Monitoring and debugging microservices and distributed systems is not trivial. With the rise of containers and ephemeral infrastructure, it is even more critical to have all the data available for the applications. The monitoring as of today is usually done across three axes: metric monitoring, logs, and distributed tracing

Stop reverse engineering applications and start monitoring from the inside.

Kelsey Hightower, Monitorama 2016

Metric Monitoring

Standard and application metrics can help in monitoring the application from inside. Metrics include (but not limited to) CPU, memory, disk usage, and custom metrics over time. Metrics help to monitor how the application is performing over a certain time period. Tools like Prometheus, DataDog etc. can be used to collect metrics from all the applications. 

Log Monitoring

Application logs are another important source of monitoring. Apart from the standard logs of the systems and errors/exceptions etc. there can be additional logs from the application with various levels of severity/verbosity. These logs act as an important source of monitoring application health and are also used for reporting application health or business specific metrics/analytics.

Distributed Tracing

Tracing gives you the ability to follow a user request from initial interaction like a web user interface to all the way through back end database service. Consider, a particular group of users is facing latency while accessing the service. Then tracing can make it really easy to follow those requests and figure out where the latency is coming. At the scale where you have 100+ microservices in your system, this is definitely going to speed up debugging tasks.
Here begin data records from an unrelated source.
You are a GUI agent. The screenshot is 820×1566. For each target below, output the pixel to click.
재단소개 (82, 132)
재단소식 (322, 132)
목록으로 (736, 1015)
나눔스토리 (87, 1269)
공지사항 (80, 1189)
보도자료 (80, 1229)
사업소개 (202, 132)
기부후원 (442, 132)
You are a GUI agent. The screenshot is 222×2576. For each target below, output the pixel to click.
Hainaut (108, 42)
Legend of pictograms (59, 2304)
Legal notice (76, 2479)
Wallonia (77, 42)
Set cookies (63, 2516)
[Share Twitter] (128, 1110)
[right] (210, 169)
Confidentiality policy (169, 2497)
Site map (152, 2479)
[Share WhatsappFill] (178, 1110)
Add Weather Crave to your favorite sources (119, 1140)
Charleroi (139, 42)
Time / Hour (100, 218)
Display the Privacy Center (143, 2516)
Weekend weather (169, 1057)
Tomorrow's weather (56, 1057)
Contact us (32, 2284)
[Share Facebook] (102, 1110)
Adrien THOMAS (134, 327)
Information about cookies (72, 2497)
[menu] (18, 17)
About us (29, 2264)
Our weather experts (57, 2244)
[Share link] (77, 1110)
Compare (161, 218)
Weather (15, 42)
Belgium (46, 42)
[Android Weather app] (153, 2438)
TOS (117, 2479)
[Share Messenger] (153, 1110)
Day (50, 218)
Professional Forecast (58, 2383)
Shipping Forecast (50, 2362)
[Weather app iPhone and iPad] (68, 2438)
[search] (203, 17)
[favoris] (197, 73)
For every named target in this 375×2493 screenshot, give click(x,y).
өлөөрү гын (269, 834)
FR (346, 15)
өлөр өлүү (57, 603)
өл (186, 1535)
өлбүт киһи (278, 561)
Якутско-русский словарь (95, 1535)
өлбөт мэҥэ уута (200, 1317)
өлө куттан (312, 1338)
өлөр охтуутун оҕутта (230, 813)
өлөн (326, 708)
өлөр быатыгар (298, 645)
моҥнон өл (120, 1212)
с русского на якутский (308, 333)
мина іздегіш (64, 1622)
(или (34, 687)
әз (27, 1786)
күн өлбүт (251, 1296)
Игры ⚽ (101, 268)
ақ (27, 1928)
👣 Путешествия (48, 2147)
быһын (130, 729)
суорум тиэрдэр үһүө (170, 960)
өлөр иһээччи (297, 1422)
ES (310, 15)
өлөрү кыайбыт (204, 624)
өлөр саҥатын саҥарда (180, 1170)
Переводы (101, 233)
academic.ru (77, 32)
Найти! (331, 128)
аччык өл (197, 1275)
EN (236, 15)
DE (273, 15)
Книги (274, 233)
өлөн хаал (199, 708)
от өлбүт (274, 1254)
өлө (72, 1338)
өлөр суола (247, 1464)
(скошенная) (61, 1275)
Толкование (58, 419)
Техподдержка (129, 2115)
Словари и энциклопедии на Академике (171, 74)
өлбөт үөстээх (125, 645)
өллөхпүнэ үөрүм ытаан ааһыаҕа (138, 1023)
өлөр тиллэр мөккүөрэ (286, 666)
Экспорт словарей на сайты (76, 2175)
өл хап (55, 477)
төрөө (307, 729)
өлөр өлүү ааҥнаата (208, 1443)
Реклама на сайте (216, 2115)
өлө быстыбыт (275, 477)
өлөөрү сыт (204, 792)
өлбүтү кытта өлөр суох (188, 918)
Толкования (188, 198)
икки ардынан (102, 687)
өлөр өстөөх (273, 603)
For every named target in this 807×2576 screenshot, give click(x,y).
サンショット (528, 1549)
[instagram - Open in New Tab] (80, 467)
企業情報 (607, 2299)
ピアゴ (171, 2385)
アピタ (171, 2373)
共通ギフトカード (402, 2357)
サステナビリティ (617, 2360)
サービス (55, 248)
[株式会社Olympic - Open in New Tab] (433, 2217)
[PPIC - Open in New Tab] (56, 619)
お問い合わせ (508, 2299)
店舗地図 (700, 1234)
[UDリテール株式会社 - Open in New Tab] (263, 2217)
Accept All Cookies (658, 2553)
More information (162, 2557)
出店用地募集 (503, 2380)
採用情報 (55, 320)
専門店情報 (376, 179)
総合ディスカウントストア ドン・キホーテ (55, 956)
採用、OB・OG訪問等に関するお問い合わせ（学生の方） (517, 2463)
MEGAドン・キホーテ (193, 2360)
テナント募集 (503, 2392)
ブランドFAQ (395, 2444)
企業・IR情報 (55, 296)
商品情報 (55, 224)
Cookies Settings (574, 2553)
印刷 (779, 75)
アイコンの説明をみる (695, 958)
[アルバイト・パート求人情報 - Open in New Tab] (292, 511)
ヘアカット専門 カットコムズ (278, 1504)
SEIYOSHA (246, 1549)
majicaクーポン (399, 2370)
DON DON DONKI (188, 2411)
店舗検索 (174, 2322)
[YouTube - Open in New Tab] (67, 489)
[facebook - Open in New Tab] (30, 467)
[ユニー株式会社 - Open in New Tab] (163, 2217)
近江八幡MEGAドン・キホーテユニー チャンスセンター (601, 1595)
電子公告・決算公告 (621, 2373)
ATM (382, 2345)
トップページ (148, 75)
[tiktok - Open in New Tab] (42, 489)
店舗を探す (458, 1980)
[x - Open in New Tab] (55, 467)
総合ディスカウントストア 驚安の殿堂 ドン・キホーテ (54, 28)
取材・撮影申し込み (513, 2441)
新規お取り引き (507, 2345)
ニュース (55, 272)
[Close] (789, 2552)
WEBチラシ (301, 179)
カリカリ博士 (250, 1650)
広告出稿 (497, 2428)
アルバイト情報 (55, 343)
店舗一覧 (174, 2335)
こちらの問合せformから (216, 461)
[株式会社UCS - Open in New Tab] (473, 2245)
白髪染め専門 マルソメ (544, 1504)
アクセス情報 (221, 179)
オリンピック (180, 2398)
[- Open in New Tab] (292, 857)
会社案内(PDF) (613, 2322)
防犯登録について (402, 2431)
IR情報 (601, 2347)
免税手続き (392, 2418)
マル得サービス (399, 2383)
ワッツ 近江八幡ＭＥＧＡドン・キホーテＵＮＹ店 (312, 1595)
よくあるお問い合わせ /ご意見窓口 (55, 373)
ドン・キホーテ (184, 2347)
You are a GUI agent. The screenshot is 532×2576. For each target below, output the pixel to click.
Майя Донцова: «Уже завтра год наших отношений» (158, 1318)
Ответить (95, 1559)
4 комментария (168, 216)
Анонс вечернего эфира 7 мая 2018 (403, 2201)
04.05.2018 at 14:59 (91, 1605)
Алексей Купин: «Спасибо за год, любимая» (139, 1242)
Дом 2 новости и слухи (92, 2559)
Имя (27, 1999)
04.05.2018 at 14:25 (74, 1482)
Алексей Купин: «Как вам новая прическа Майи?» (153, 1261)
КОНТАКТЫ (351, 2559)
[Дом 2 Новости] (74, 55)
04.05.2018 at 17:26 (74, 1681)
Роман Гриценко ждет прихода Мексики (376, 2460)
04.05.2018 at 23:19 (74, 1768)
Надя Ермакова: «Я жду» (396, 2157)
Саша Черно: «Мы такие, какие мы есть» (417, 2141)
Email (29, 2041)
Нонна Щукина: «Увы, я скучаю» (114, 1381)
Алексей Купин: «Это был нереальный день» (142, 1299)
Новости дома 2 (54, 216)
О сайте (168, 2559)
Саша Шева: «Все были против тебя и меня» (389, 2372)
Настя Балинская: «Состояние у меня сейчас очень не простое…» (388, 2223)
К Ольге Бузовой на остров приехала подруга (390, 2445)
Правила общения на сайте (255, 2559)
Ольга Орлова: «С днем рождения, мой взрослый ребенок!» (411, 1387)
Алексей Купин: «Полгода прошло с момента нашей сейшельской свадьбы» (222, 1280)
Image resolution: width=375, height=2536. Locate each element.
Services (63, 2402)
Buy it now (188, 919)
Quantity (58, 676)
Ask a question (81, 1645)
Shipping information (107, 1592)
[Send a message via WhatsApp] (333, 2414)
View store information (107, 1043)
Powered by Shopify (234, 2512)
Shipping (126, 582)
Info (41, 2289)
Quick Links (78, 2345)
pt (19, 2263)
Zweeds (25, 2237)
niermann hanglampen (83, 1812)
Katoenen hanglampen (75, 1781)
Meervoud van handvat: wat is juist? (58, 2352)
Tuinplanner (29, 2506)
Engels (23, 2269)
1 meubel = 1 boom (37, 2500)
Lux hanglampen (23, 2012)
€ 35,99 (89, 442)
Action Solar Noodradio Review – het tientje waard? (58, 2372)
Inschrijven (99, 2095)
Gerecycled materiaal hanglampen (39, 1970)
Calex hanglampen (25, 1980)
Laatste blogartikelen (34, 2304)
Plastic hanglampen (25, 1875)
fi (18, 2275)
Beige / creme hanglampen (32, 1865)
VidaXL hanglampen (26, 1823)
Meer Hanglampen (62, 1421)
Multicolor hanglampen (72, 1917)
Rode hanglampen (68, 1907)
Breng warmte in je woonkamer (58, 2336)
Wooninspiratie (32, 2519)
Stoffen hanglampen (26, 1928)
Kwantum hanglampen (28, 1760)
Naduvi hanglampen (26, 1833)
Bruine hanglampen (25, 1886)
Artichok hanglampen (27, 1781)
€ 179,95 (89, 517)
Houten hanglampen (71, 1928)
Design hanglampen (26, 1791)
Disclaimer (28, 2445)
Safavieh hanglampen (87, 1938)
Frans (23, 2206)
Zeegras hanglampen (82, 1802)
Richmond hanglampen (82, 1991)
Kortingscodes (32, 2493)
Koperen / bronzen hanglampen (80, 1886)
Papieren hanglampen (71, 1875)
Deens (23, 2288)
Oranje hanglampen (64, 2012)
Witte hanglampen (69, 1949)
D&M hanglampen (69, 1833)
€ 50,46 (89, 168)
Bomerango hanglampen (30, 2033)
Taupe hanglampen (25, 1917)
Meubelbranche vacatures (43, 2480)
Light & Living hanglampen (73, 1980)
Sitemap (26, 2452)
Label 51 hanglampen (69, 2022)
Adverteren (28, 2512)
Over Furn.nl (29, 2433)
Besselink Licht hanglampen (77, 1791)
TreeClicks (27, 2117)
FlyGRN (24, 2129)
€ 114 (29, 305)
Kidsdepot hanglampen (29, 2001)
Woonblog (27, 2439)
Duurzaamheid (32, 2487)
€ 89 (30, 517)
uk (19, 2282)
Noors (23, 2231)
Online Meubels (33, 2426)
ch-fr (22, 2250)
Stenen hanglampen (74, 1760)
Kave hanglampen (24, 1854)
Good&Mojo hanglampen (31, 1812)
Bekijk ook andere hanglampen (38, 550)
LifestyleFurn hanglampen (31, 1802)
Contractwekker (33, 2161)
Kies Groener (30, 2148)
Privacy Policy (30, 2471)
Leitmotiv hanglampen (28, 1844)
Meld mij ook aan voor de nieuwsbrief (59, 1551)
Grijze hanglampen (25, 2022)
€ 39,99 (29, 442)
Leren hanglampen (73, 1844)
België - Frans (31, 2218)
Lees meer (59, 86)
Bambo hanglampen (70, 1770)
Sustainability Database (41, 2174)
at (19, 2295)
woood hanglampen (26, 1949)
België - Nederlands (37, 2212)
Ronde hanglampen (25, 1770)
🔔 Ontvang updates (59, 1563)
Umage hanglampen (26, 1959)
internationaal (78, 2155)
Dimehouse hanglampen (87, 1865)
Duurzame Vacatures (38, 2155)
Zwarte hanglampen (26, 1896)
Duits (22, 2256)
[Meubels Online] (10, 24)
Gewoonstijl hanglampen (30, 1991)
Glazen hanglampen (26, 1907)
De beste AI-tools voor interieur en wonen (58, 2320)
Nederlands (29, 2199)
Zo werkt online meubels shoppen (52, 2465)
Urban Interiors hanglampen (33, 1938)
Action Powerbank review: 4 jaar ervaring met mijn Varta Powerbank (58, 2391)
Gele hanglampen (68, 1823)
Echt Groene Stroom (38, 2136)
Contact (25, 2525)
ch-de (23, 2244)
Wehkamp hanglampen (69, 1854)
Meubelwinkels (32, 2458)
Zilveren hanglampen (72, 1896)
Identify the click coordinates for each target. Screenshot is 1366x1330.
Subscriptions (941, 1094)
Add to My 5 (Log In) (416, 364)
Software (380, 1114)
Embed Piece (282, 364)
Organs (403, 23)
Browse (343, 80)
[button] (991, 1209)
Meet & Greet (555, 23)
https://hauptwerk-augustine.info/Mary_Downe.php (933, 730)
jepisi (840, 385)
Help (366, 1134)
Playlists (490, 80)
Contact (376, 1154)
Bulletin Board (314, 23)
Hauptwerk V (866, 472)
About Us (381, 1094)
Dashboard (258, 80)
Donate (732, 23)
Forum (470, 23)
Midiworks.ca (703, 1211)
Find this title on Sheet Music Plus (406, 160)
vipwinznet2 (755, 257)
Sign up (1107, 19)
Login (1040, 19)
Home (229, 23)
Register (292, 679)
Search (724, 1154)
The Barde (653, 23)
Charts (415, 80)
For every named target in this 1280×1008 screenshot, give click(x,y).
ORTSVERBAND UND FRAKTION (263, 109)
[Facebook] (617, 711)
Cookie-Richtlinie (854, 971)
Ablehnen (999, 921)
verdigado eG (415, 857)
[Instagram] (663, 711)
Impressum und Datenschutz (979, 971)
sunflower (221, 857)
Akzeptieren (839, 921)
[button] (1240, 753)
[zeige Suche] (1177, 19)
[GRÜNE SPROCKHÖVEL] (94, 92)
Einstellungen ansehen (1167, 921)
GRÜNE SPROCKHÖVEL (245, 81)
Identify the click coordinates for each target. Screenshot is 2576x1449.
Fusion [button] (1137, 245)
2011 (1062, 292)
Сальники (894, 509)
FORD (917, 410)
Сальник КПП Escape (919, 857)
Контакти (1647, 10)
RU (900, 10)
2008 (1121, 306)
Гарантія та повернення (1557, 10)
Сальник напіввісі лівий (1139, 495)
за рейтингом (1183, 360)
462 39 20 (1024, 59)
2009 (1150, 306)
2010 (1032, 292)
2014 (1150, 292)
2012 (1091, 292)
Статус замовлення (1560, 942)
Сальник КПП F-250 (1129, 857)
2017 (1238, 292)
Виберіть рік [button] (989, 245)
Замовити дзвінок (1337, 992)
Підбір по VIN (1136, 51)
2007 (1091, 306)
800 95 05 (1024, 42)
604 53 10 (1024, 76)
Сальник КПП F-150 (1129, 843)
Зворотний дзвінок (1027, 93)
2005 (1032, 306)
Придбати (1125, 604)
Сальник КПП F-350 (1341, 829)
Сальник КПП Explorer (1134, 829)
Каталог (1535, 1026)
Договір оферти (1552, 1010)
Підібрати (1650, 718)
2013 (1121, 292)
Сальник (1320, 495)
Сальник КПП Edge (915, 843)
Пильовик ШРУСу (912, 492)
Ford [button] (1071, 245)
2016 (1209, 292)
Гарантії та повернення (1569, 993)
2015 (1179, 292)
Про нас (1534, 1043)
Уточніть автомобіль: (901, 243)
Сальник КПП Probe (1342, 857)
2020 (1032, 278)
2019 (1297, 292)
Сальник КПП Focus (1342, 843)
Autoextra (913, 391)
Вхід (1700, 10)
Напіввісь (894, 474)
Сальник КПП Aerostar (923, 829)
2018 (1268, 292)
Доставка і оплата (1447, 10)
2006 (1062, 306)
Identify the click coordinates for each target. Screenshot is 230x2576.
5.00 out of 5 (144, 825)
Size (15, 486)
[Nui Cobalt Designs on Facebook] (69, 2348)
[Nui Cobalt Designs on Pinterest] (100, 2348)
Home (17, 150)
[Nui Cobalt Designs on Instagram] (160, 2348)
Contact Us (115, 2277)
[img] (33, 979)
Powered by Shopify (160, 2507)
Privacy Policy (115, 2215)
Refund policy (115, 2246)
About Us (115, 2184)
Basically, we can trace each and every execution path a request goes through. Similar to metrics, tracing is also implemented from inside the application. We can have details about individual function calls as well. Client libraries are used to instrument application code. Instrumented applications send tracing information to a back end like Jaeger. These backends provide a way to visualize and store the tracing data called as traces and spans.

Tracing in Cassandra

Apache Cassandra is fault tolerant and highly scalable database system (source). Cassandra has a feature of tracing transactions across nodes. When tracing is enabled, for every transaction detailed information is stored in system_traces keyspace.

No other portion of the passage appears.